My work has a bunch of shared PCs that users log into periodically. These are old Win7 machines that we are swapping out with Win10 PCs.

What's the best way to transfer data from user profiles over? I seem to recall there being issues if you just move the user's folder over to a new PC without first logging them in to create that.

We do have network shares for each user, would that be the best way to do that? I'd love if there was a way to automate this because I have a dozen PCs like this to do.

Use this tool: https://www.forensit.com/move-computer.html

Thanks Ants
May 21, 2004

#essereFerrari


I've been putting off enabling SAML on Aruba Central for a while since the documentation appeared to be quite poo poo, but one of the HPE guys put together a video that walks you through the whole thing and it's honestly one of the best I've seen purely for the amount of material that is covered in the ~20 mins or so that it runs for. Everything works perfectly and it saved a lot of messing around with attributes.

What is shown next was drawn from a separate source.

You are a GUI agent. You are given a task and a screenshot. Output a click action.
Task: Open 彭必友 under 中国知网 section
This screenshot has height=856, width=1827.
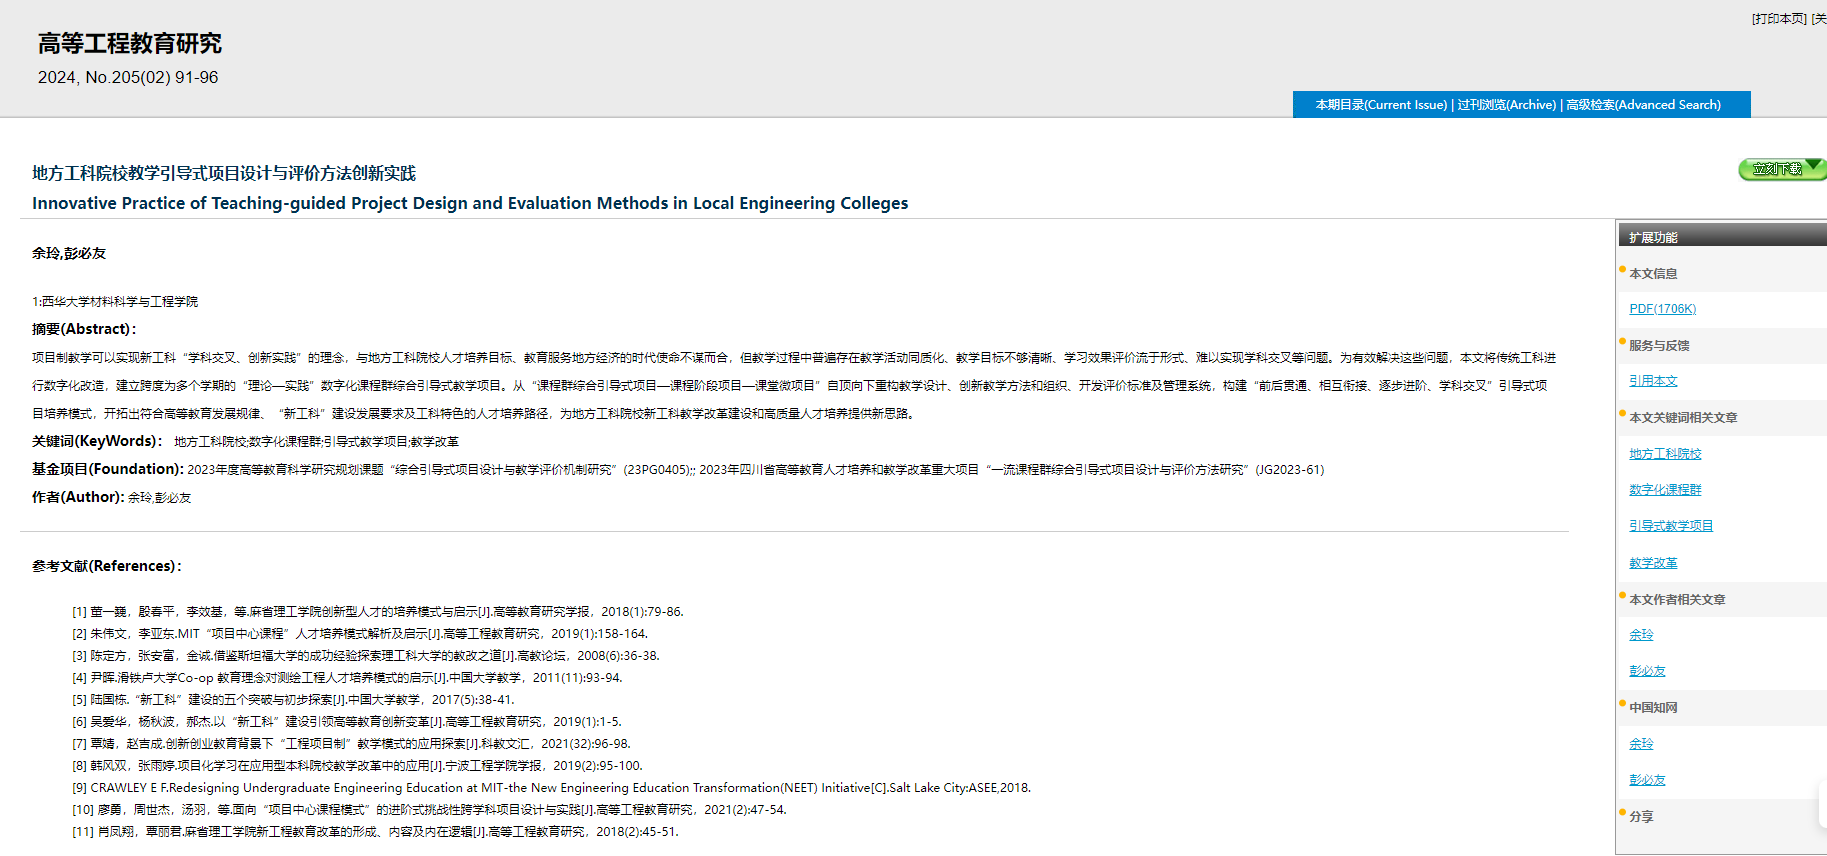coord(1647,780)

https://www.youtube.com/watch?v=BIP0iBXFRAk

cage-free egghead
Mar 8, 2004

I literally just came across this and started trying out the free version. It's taking a bit longer than I'd hope via USB3 for just one profile but it may be the best way to automate this

Gucci Loafers
May 20, 2006

Ask yourself, do you really want to talk to pair of really nice gaudy shoes?


H2SO4 posted:

I've seen it both ways. Some companies will tell you to go piss up a rope and others will actually help, just like some customers actually understand what they're trying to accomplish and others are drastically out of their element. I've had to be the third wheel on more than a few of those calls.

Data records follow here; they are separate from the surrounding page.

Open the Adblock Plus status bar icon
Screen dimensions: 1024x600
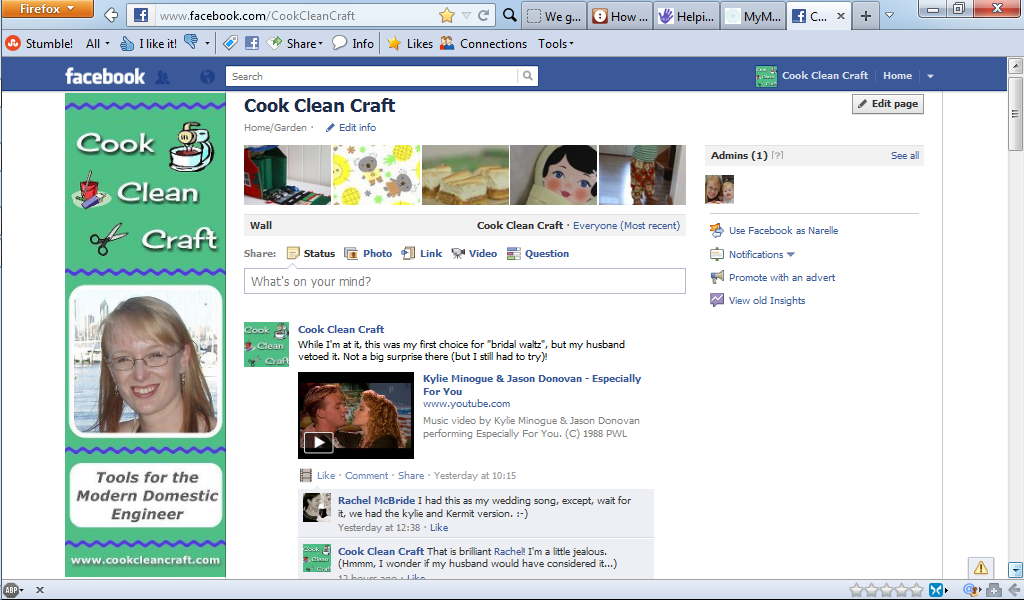pos(12,590)

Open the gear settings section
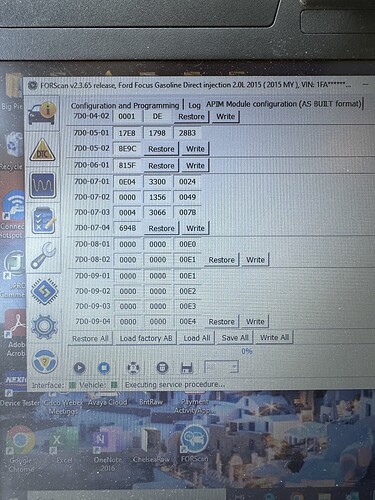(45, 326)
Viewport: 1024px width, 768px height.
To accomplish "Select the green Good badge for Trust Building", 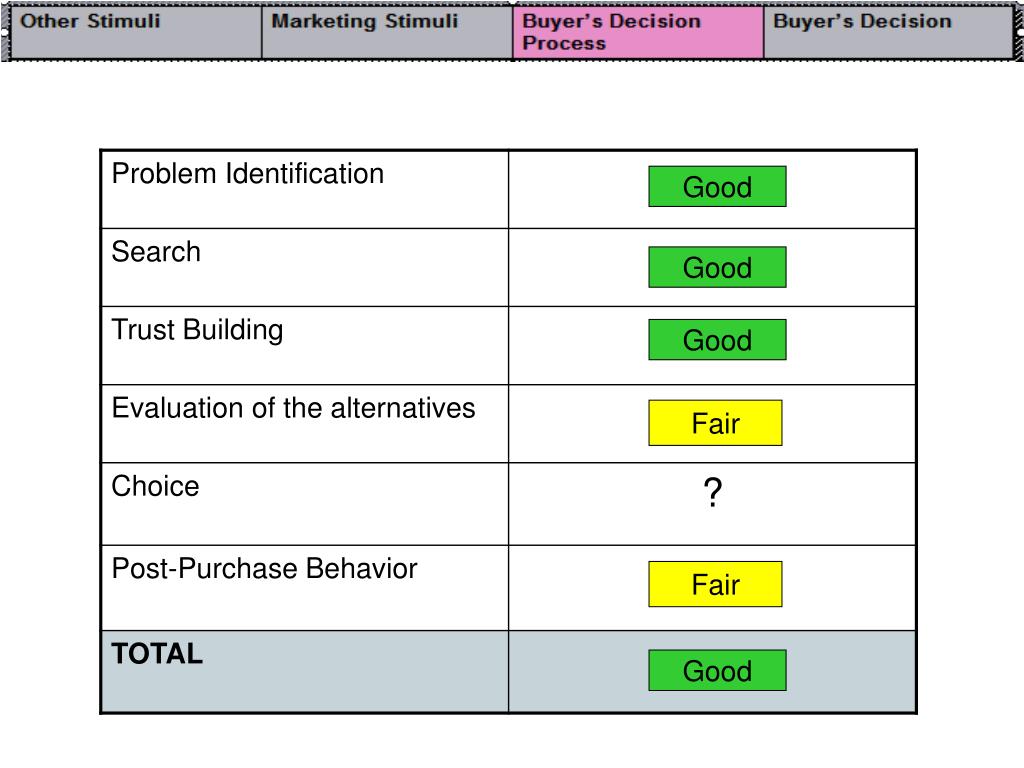I will click(717, 340).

Why wouldn’t you want customers to use SSO for products or services?

That has got to be one of the worst business decisions I’ve ever heard of in my entire IT Career. Having to remember dozens of credentials is absolutely mind boggling and I can’t even fathom how much we’ve spent on just resetting passwords.

klosterdev
Oct 10, 2006

Na na na na na na na na Batman!

cage-free egghead posted:

We do have network shares for each user, would that be the best way to do that? I'd love if there was a way to automate this because I have a dozen PCs like this to do.

If you've got AD, a longer term solution would be to set up security groups for all major shares, configure automapping in group policy management, and use item-level targeting to only have it map for users in those security groups. We've gotten so many fewer calls asking to map $Drive since I set it up, and it's another thing we have to think less about during our migration.

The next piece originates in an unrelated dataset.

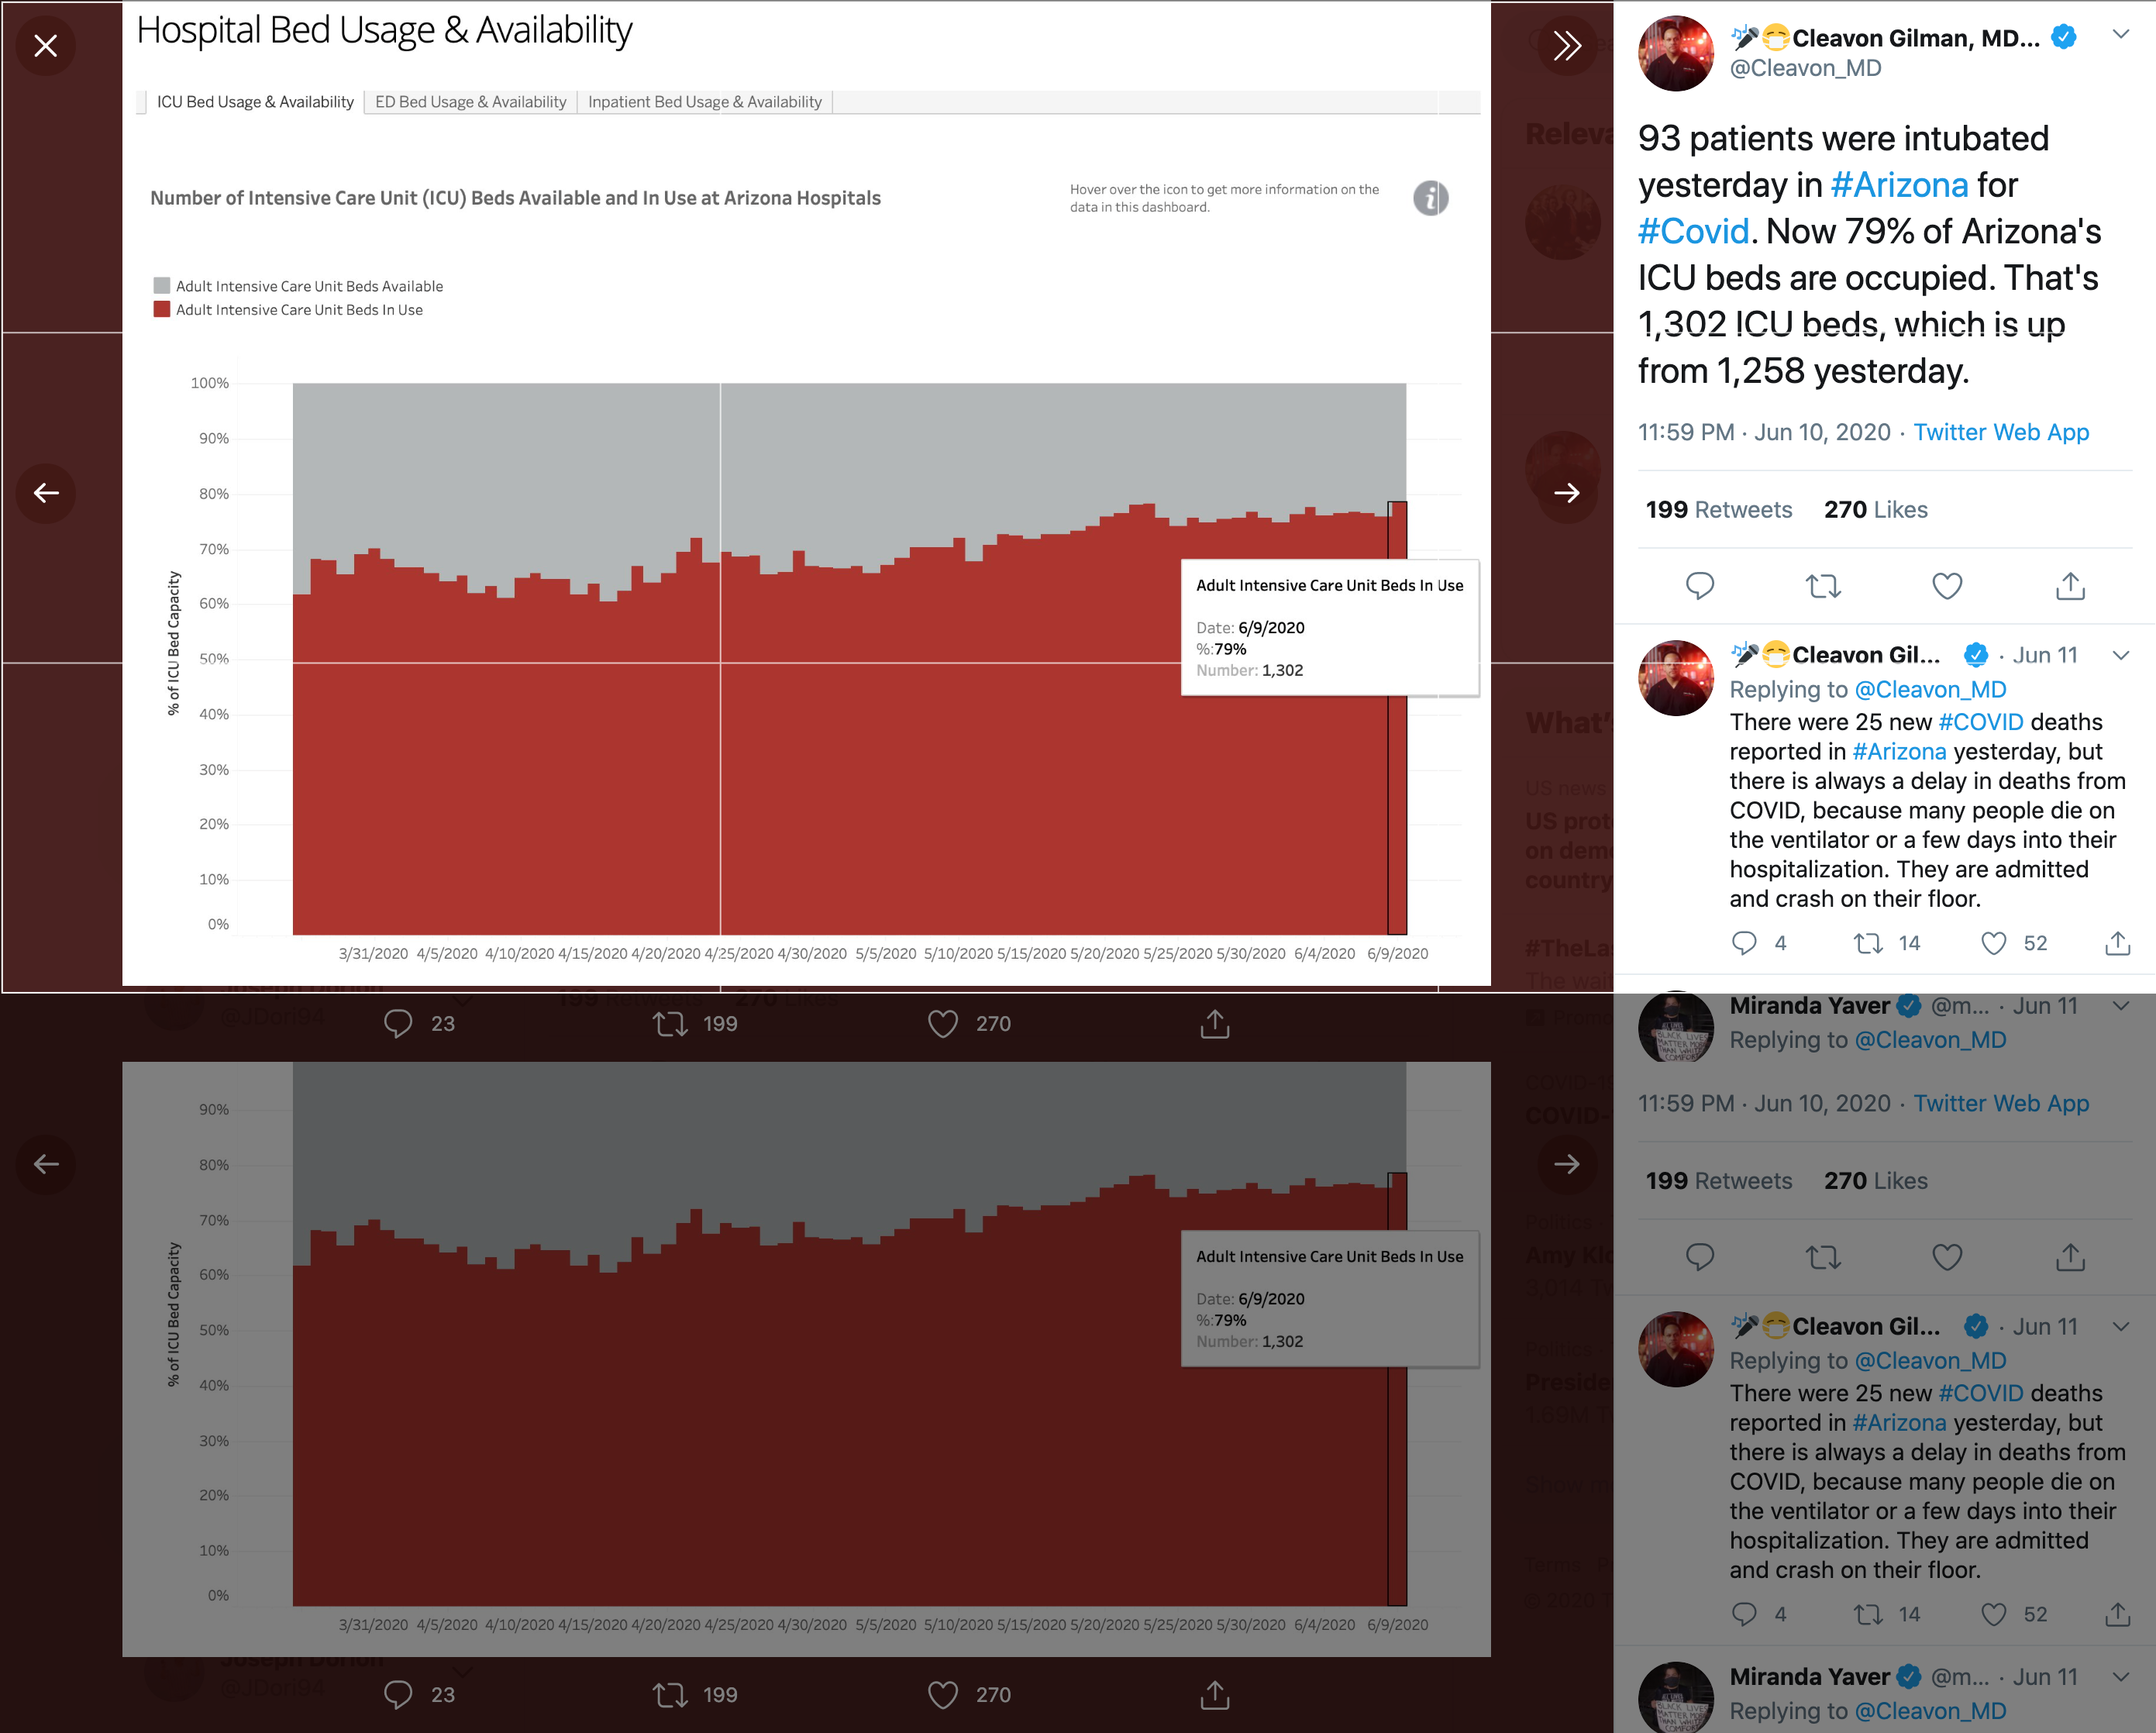Switch to Inpatient Bed Usage & Availability tab
Viewport: 2156px width, 1733px height.
click(x=704, y=102)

New or existing user needs access to $Drive? Add them to the applicable security group and forget about it.

Fruit Smoothies
Mar 28, 2004

The bat with a ZING
I have 2 old domain controllers that are still active servers. They've been demoted from domain controllers, but seemingly not 100%. I can't use the ntdsutil tool to connect to them, and I had to remove them in AD sites. There's a lot of entries in DNS but when I remove them, they refresh back in a few seconds. Any ideas?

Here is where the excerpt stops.